*EXERCISE REQUIREMENTS*.
Provide an exact copy of the lines from the beginning of the records through the line that includes "Task: Switch to the Permissions tab", and of no others.

*RECORDS PROVIDED*.
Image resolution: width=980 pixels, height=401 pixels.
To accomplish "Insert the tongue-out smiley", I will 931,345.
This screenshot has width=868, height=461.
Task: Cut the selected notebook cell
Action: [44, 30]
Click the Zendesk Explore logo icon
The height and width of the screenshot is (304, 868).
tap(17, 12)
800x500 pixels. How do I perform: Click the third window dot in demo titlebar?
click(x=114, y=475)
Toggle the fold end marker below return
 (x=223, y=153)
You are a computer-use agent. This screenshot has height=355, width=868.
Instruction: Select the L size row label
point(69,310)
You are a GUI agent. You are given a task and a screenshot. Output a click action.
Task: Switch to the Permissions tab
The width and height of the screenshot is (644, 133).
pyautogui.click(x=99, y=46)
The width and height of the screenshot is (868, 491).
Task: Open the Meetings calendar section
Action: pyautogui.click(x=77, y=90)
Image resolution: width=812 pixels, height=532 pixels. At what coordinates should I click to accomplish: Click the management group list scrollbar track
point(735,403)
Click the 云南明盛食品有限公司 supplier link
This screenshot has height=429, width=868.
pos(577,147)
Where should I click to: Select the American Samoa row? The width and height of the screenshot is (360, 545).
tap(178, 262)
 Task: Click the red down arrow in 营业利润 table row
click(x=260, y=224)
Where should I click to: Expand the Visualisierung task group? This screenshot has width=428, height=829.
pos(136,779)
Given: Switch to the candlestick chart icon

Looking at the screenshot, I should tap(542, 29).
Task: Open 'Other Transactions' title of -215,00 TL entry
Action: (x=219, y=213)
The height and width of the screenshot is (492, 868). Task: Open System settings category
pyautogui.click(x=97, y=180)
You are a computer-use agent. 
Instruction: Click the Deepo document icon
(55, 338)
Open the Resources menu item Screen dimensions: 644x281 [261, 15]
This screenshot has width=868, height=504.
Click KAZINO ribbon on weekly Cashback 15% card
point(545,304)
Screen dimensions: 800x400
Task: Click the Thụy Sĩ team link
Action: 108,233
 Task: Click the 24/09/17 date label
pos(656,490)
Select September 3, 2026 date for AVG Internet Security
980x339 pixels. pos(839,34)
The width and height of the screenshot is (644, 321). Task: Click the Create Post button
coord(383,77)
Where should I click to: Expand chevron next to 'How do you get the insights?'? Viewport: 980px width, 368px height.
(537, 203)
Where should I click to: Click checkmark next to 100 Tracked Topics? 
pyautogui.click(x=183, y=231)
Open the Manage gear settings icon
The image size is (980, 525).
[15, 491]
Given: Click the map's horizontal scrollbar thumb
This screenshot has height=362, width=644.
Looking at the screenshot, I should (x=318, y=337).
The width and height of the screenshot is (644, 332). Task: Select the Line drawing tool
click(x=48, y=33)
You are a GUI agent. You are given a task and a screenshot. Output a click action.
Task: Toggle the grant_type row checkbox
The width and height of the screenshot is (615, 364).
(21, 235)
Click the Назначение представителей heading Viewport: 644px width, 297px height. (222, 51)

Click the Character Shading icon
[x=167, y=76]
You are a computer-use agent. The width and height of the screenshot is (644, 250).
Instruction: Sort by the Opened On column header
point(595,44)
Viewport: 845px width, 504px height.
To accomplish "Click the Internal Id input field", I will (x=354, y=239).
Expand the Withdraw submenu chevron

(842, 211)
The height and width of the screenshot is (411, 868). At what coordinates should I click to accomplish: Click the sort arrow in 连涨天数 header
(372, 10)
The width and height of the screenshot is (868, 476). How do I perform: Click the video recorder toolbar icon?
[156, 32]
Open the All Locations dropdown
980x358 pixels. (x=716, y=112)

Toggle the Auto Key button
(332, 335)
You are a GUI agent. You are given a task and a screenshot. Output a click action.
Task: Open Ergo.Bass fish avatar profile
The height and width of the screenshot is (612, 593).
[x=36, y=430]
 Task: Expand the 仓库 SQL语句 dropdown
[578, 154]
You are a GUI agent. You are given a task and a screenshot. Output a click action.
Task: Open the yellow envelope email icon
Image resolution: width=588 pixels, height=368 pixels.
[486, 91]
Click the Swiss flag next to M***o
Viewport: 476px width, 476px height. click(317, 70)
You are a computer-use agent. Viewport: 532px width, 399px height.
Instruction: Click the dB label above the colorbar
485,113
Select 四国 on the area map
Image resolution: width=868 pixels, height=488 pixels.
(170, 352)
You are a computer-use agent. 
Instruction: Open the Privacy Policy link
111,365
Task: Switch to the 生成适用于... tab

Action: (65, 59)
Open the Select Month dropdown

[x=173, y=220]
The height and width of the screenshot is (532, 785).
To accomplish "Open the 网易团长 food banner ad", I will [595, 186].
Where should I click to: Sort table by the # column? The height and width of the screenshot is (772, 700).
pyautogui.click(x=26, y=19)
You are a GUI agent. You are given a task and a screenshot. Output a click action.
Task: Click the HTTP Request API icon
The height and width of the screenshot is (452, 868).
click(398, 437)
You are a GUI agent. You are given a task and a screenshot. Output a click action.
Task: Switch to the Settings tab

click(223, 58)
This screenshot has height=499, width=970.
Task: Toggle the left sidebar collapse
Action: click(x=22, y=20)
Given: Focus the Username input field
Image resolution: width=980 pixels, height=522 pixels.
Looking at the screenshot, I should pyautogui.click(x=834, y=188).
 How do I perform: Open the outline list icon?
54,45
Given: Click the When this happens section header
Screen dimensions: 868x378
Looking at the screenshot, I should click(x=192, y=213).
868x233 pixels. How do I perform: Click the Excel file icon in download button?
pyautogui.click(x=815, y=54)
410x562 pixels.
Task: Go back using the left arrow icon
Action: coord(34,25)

*RESPONSE BELOW*.
Image resolution: width=980 pixels, height=401 pixels.
To accomplish "Insert the tongue-out smiley", I will 931,345.
This screenshot has width=868, height=461.
Task: Cut the selected notebook cell
Action: [44, 30]
Click the Zendesk Explore logo icon
The height and width of the screenshot is (304, 868).
tap(17, 12)
800x500 pixels. How do I perform: Click the third window dot in demo titlebar?
click(x=114, y=475)
Toggle the fold end marker below return
 (x=223, y=153)
You are a computer-use agent. This screenshot has height=355, width=868.
Instruction: Select the L size row label
point(69,310)
You are a GUI agent. You are given a task and a screenshot. Output a click action.
Task: Switch to the Permissions tab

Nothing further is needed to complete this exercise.